If you haven’t already, have each sister wife or partner take the love language test followed by the Myers-Briggs personality quiz. Then, read and compare your results as a group. This will help each individual learn both about their own needs and personalities as well as about each other. 


For example, if physical touch is the top love language for one partner but the very last for another, this could lead to friction and misunderstanding. Additionally, if one person’s personality is introverted, an extroverted partner may not understand why the introvert needs time to be alone or acts less social at times.


Another tactic is to practice setting boundaries. In relationships, sometimes it’s hard to say no to something, and people tend to internalize little things that hurt their feelings in an attempt to let it go, but end up just bottling their emotions up until they explode. This scenario isn’t fair to anyone involved.


In poly relationships, a lot can come up that makes partners want to shy away from standing their ground and communicating what they need. Setting good boundaries for yourself is even more important when the amount of people in your relationship increases. Try having each partner write lists of things they absolutely need in a relationship, things they would like but are willing to be flexible on, and things they absolutely would not allow. 
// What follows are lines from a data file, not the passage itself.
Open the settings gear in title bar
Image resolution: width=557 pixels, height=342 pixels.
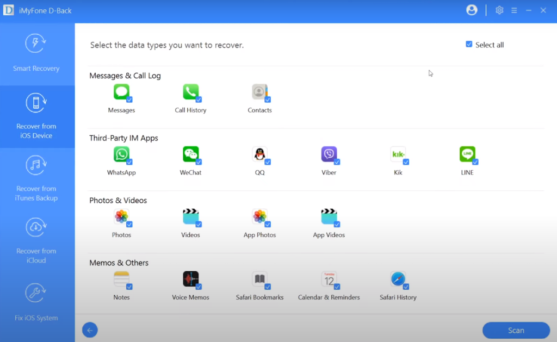tap(499, 10)
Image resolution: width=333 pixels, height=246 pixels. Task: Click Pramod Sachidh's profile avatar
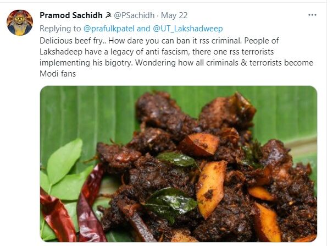pyautogui.click(x=19, y=22)
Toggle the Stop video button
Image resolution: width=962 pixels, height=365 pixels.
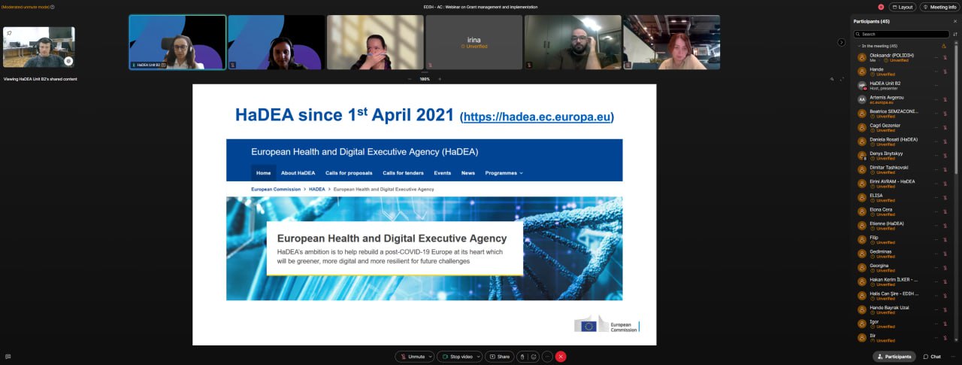456,357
When doing this exercise, encourage one another to address any and every topic they desire to in their lists. Some examples can be how much one-on-one time they need, their desired sex life, living arrangements, etc. This will help each sister wife and partner understand their role in one another’s lives and each person’s boundaries. 


You and your partners are a team, and your goal is to make the relationship emotionally gratifying for everyone involved. You can choose to let your differences be your weakness, or you can choose to make them a strength. For that to happen, ideas and emotions need to be exchanged with one another. Find time to sit down and have a conversation about what a compassionate communication plan looks like for your relationship, and how you can work together to create it.